------ DATA SHOWN
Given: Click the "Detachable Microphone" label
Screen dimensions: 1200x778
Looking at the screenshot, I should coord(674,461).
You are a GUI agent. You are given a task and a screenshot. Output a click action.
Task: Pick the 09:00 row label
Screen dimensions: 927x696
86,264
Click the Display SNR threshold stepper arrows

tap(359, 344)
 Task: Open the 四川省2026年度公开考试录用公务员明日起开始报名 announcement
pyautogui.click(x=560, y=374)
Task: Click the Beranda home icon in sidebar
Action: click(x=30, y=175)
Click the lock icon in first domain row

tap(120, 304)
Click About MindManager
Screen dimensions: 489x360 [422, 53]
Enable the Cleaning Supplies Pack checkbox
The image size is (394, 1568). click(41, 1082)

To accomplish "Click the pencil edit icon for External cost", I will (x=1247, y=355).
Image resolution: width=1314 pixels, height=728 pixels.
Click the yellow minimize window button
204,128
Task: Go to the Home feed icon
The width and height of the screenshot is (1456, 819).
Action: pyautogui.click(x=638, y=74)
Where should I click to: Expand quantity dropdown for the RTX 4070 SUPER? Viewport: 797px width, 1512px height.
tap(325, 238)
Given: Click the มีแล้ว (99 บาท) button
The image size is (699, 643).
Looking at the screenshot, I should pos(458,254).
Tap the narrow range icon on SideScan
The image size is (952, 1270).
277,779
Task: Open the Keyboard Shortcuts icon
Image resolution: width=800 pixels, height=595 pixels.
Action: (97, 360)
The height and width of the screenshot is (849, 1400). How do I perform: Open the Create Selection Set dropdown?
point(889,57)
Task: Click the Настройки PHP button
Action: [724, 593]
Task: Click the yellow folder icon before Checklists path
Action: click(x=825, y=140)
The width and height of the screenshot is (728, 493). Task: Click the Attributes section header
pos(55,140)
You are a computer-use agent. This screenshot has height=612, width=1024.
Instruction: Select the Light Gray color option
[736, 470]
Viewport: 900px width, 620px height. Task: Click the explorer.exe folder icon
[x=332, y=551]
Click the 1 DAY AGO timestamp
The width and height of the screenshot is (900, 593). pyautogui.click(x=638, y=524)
------------
WHAT THIS TASK INVOLVES: Reproduce every row above verbatim, line for line, without altering any character.

THE RESULT:
Given: Click the "Detachable Microphone" label
Screen dimensions: 1200x778
Looking at the screenshot, I should coord(674,461).
You are a GUI agent. You are given a task and a screenshot. Output a click action.
Task: Pick the 09:00 row label
Screen dimensions: 927x696
86,264
Click the Display SNR threshold stepper arrows

tap(359, 344)
 Task: Open the 四川省2026年度公开考试录用公务员明日起开始报名 announcement
pyautogui.click(x=560, y=374)
Task: Click the Beranda home icon in sidebar
Action: click(x=30, y=175)
Click the lock icon in first domain row

tap(120, 304)
Click About MindManager
Screen dimensions: 489x360 [422, 53]
Enable the Cleaning Supplies Pack checkbox
The image size is (394, 1568). click(41, 1082)

To accomplish "Click the pencil edit icon for External cost", I will (x=1247, y=355).
Image resolution: width=1314 pixels, height=728 pixels.
Click the yellow minimize window button
204,128
Task: Go to the Home feed icon
The width and height of the screenshot is (1456, 819).
Action: pyautogui.click(x=638, y=74)
Where should I click to: Expand quantity dropdown for the RTX 4070 SUPER? Viewport: 797px width, 1512px height.
tap(325, 238)
Given: Click the มีแล้ว (99 บาท) button
The image size is (699, 643).
Looking at the screenshot, I should pos(458,254).
Tap the narrow range icon on SideScan
The image size is (952, 1270).
277,779
Task: Open the Keyboard Shortcuts icon
Image resolution: width=800 pixels, height=595 pixels.
Action: (97, 360)
The height and width of the screenshot is (849, 1400). How do I perform: Open the Create Selection Set dropdown?
point(889,57)
Task: Click the Настройки PHP button
Action: [724, 593]
Task: Click the yellow folder icon before Checklists path
Action: click(x=825, y=140)
The width and height of the screenshot is (728, 493). Task: Click the Attributes section header
pos(55,140)
You are a computer-use agent. This screenshot has height=612, width=1024.
Instruction: Select the Light Gray color option
[736, 470]
Viewport: 900px width, 620px height. Task: Click the explorer.exe folder icon
[x=332, y=551]
Click the 1 DAY AGO timestamp
The width and height of the screenshot is (900, 593). pyautogui.click(x=638, y=524)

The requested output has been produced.